— Work required —
Please copy the data shown below, word for word.

— Data extract —
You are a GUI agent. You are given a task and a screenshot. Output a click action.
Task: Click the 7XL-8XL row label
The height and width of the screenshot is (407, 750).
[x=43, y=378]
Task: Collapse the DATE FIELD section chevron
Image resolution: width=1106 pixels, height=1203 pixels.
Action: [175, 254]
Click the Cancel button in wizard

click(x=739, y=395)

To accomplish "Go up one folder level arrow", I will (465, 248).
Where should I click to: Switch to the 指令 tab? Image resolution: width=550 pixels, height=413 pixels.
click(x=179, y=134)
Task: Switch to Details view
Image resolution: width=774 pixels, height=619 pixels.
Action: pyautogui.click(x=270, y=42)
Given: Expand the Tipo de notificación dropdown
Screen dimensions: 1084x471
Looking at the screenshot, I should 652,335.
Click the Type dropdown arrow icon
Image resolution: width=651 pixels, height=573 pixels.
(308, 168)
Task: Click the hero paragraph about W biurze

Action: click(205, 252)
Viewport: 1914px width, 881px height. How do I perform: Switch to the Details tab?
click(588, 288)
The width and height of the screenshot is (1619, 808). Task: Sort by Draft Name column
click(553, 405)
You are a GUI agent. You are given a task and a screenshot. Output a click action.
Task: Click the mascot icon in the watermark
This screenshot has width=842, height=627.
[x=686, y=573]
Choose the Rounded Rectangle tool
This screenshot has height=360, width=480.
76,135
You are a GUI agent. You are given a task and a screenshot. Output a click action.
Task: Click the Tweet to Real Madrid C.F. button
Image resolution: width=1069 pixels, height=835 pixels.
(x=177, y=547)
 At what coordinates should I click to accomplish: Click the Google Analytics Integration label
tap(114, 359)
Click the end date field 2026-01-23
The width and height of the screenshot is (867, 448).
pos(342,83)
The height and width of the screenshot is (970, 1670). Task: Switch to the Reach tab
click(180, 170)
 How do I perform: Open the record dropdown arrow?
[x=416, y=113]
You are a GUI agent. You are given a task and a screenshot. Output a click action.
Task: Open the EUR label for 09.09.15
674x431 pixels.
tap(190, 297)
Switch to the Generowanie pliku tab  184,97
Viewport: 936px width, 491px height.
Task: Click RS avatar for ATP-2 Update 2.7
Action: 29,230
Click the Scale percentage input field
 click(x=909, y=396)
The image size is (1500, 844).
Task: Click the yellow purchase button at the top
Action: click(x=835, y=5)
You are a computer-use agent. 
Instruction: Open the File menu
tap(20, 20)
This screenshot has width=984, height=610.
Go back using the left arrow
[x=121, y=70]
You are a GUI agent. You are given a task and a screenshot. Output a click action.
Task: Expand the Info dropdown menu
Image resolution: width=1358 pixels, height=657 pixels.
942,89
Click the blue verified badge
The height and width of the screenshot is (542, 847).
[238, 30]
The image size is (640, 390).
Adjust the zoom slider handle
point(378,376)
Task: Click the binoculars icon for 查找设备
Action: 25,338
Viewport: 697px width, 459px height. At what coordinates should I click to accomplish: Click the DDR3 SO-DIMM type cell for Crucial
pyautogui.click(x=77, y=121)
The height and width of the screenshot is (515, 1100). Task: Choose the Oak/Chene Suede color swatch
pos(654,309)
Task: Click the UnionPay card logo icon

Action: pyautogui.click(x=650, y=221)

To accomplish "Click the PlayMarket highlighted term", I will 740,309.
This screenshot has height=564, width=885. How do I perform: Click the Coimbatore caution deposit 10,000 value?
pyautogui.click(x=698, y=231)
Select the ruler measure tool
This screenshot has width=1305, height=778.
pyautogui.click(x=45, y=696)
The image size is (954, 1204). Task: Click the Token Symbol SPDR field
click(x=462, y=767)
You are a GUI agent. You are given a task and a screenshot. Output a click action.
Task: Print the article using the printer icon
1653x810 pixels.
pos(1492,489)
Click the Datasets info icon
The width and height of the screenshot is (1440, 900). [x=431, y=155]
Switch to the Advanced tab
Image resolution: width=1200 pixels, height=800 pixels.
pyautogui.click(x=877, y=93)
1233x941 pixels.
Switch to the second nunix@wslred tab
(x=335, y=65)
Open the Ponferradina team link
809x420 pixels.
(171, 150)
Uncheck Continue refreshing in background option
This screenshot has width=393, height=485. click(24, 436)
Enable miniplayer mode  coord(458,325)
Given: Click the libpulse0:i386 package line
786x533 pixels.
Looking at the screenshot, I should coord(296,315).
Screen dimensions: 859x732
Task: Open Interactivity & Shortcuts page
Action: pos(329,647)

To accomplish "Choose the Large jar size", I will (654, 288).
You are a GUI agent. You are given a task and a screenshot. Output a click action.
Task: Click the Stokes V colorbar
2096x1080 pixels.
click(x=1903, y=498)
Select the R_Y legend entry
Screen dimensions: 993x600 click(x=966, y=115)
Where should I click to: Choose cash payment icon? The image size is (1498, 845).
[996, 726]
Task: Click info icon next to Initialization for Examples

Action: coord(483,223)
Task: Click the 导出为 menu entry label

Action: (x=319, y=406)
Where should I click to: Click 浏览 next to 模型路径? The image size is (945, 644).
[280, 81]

— Task output —
You are a GUI agent. You are given a task and a screenshot. Output a click action.
Task: Click the 7XL-8XL row label
The height and width of the screenshot is (407, 750).
[x=43, y=378]
Task: Collapse the DATE FIELD section chevron
Image resolution: width=1106 pixels, height=1203 pixels.
Action: [175, 254]
Click the Cancel button in wizard

click(x=739, y=395)

To accomplish "Go up one folder level arrow", I will (465, 248).
Where should I click to: Switch to the 指令 tab? Image resolution: width=550 pixels, height=413 pixels.
click(x=179, y=134)
Task: Switch to Details view
Image resolution: width=774 pixels, height=619 pixels.
Action: pyautogui.click(x=270, y=42)
Given: Expand the Tipo de notificación dropdown
Screen dimensions: 1084x471
Looking at the screenshot, I should 652,335.
Click the Type dropdown arrow icon
Image resolution: width=651 pixels, height=573 pixels.
(308, 168)
Task: Click the hero paragraph about W biurze

Action: click(205, 252)
Viewport: 1914px width, 881px height. How do I perform: Switch to the Details tab?
click(588, 288)
The width and height of the screenshot is (1619, 808). Task: Sort by Draft Name column
click(553, 405)
You are a GUI agent. You are given a task and a screenshot. Output a click action.
Task: Click the mascot icon in the watermark
This screenshot has width=842, height=627.
[x=686, y=573]
Choose the Rounded Rectangle tool
This screenshot has height=360, width=480.
76,135
You are a GUI agent. You are given a task and a screenshot. Output a click action.
Task: Click the Tweet to Real Madrid C.F. button
Image resolution: width=1069 pixels, height=835 pixels.
(x=177, y=547)
 At what coordinates should I click to accomplish: Click the Google Analytics Integration label
tap(114, 359)
Click the end date field 2026-01-23
The width and height of the screenshot is (867, 448).
pos(342,83)
The height and width of the screenshot is (970, 1670). Task: Switch to the Reach tab
click(180, 170)
 How do I perform: Open the record dropdown arrow?
[x=416, y=113]
You are a GUI agent. You are given a task and a screenshot. Output a click action.
Task: Open the EUR label for 09.09.15
674x431 pixels.
tap(190, 297)
Switch to the Generowanie pliku tab  184,97
Viewport: 936px width, 491px height.
Task: Click RS avatar for ATP-2 Update 2.7
Action: 29,230
Click the Scale percentage input field
 click(x=909, y=396)
The image size is (1500, 844).
Task: Click the yellow purchase button at the top
Action: click(x=835, y=5)
You are a computer-use agent. 
Instruction: Open the File menu
tap(20, 20)
This screenshot has width=984, height=610.
Go back using the left arrow
[x=121, y=70]
You are a GUI agent. You are given a task and a screenshot. Output a click action.
Task: Expand the Info dropdown menu
Image resolution: width=1358 pixels, height=657 pixels.
942,89
Click the blue verified badge
The height and width of the screenshot is (542, 847).
[238, 30]
The image size is (640, 390).
Adjust the zoom slider handle
point(378,376)
Task: Click the binoculars icon for 查找设备
Action: 25,338
Viewport: 697px width, 459px height. At what coordinates should I click to accomplish: Click the DDR3 SO-DIMM type cell for Crucial
pyautogui.click(x=77, y=121)
The height and width of the screenshot is (515, 1100). Task: Choose the Oak/Chene Suede color swatch
pos(654,309)
Task: Click the UnionPay card logo icon

Action: pyautogui.click(x=650, y=221)

To accomplish "Click the PlayMarket highlighted term", I will 740,309.
This screenshot has height=564, width=885. How do I perform: Click the Coimbatore caution deposit 10,000 value?
pyautogui.click(x=698, y=231)
Select the ruler measure tool
This screenshot has width=1305, height=778.
pyautogui.click(x=45, y=696)
The image size is (954, 1204). Task: Click the Token Symbol SPDR field
click(x=462, y=767)
You are a GUI agent. You are given a task and a screenshot. Output a click action.
Task: Print the article using the printer icon
1653x810 pixels.
pos(1492,489)
Click the Datasets info icon
The width and height of the screenshot is (1440, 900). [x=431, y=155]
Switch to the Advanced tab
Image resolution: width=1200 pixels, height=800 pixels.
pyautogui.click(x=877, y=93)
1233x941 pixels.
Switch to the second nunix@wslred tab
(x=335, y=65)
Open the Ponferradina team link
809x420 pixels.
(171, 150)
Uncheck Continue refreshing in background option
This screenshot has width=393, height=485. click(24, 436)
Enable miniplayer mode  coord(458,325)
Given: Click the libpulse0:i386 package line
786x533 pixels.
Looking at the screenshot, I should coord(296,315).
Screen dimensions: 859x732
Task: Open Interactivity & Shortcuts page
Action: pos(329,647)

To accomplish "Choose the Large jar size", I will (654, 288).
You are a GUI agent. You are given a task and a screenshot. Output a click action.
Task: Click the Stokes V colorbar
2096x1080 pixels.
click(x=1903, y=498)
Select the R_Y legend entry
Screen dimensions: 993x600 click(x=966, y=115)
Where should I click to: Choose cash payment icon? The image size is (1498, 845).
[996, 726]
Task: Click info icon next to Initialization for Examples

Action: coord(483,223)
Task: Click the 导出为 menu entry label

Action: (x=319, y=406)
Where should I click to: Click 浏览 next to 模型路径? The image size is (945, 644).
[280, 81]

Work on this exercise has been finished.